Catestatin is a bioactive peptide of chromogranin A (CHGA) that is co-released with catecholamines from secretory vesicles. Catestatin may function as a vasodilator and is diminished in hypertension. To evaluate this potential vasodilator in vivo without systemic counterregulation, we infused catestatin to target concentrations of ∼ 50, ∼ 500, ∼ 5000 nM into dorsal hand veins of 18 normotensive men and women, after pharmacologic venoconstriction with phenylephrine. Pancreastatin, another CHGA peptide, was infused as a negative control. After preconstriction to ∼ 69%, increasing concentrations of catestatin resulted in dose-dependent vasodilation (P = 0.019), in female subjects (to ∼ 44%) predominantly. The EC50 (∼ 30 nM) for vasodilation induced by catestatin was the same order of magnitude to circulating endogenous catestatin (4.4 nM). No vasodilation occurred during the control infusion with pancreastatin. Plasma CHGA, catestatin, and CHGA-to-catestatin processing were then determined in 622 healthy subjects without hypertension. Female subjects had higher plasma catestatin levels than males (P = 0.001), yet lower CHGA precursor concentrations (P = 0.006), reflecting increased processing of CHGA-to-catestatin (P < 0.001). Our results demonstrate that catestatin dilates human blood vessels in vivo, especially in females. Catestatin may contribute to sex differences in endogenous vascular tone, thereby influencing the complex predisposition to hypertension.
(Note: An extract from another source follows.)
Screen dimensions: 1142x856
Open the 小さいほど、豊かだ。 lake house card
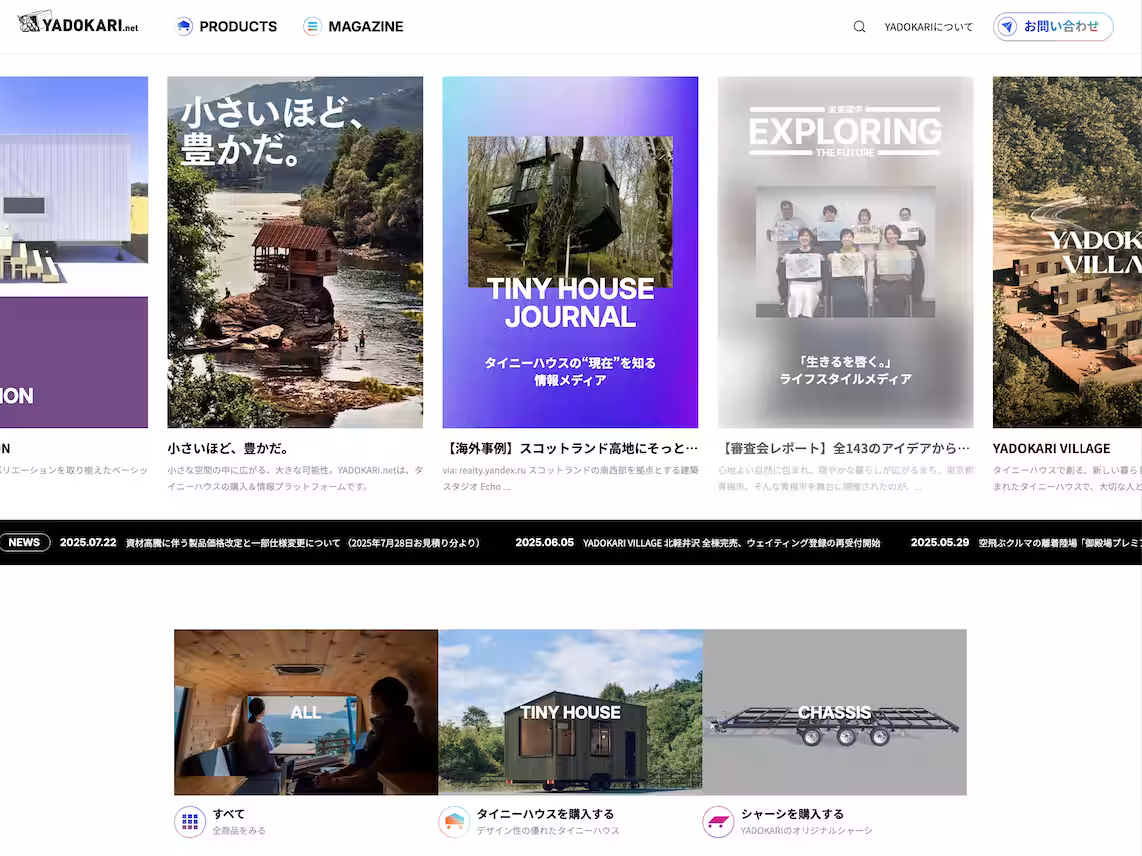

Heritability and Genome-Wide Linkage in US and Australian Twins Identify Novel Genomic Regions Controlling Chromogranin A Implications for Secretion and Blood Pressure

Background— Chromogranin A (CHGA) triggers catecholamine secretory granule biogenesis, and its catestatin fragment inhibits catecholamine release. We approached catestatin heritability using twin pairs, coupled with genome-wide linkage, in a series of twin and sibling pairs from 2 continents. Methods and Results— Hypertensive patients had elevated CHGA coupled with reduction in catestatin, suggesting diminished conversion of precursor to catestatin. Heritability for catestatin in twins was 44% to 60%. Six hundred fifteen nuclear families yielded 870 sib pairs for linkage, with significant logarithm of odds peaks on chromosomes 4p, 4q, and 17q. Because acidification of catecholamine secretory vesicles determines CHGA trafficking and processing to catestatin, we genotyped at positional candidate ATP6N1, bracketed by peak linkage markers on chromosome 17q, encoding a subunit of vesicular H+-translocating ATPase. The minor allele diminished CHGA secretion and processing to catestatin. The ATP6N1 variant also influenced blood pressure in 1178 individuals with the most extreme blood pressure values in the population. In chromaffin cells, inhibition of H+-ATPase diverted CHGA from regulated to constitutive secretory pathways. Conclusions— We established heritability of catestatin in twins from 2 continents. Linkage identified 3 regions contributing to catestatin, likely novel determinants of sympathochromaffin exocytosis. At 1 such positional candidate (ATP6N1), variation influenced CHGA secretion and processing to catestatin, confirming the mechanism of a novel trans-QTL for sympathochromaffin activity and blood pressure.